--- Document segment ---
Just by doing nothing at all, it grew, and it had... it grew into 100 different parts.
Mr. Olson: If it reproduces itself, Justice Kennedy, somewhere outside the United States--
Justice Kennedy: Right.
Mr. Olson: --What you're suggesting is that there is a pattern or a recipe or a template or a mold.
It could be the same thing.
If it's reproduced outside the United States by some laboratory outside the United States, then the components are not being sent from the United States for reassembly abroad.
Justice Alito: Isn't this an artificial distinction in... when you're talking about the making of a tangible part, there's at least some cost involved in doing it here or doing it abroad, and some time involved.
But with, with software, the Federal Circuit's point was that it is so easy and inexpensive and fast to copy it that simply sending the information abroad, sending the object code abroad in the form of the golden disk, is tantamount to manufacturing copies overseas.

--- Collected data ---
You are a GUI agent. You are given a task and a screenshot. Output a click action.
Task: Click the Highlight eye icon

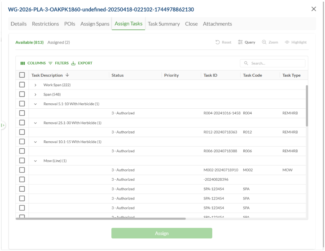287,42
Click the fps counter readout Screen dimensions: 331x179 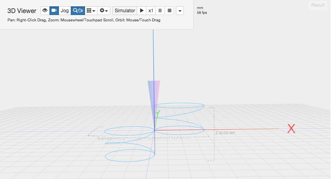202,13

--- Requirements ---
a) Answer the following about the transcript:
(i) Into how many different parts did it grow?
(ii) According to Mr. Olson, what is not being sent from the United States if the item is reproduced by a laboratory abroad?
(iii) In what form is the object code sent abroad, according to Justice Alito?
b) Condense the paragraph of the transcript beginning "But with, with software" into a single shorter sentence that keeps its main facts.
The data have no connection to the transcript.

--- Full answers ---
a)
(i) 100 different parts.
(ii) The components, for reassembly abroad.
(iii) The golden disk.

b) The Federal Circuit held that software is so easy, inexpensive, and fast to copy that sending its object code abroad on the golden disk is tantamount to manufacturing copies overseas.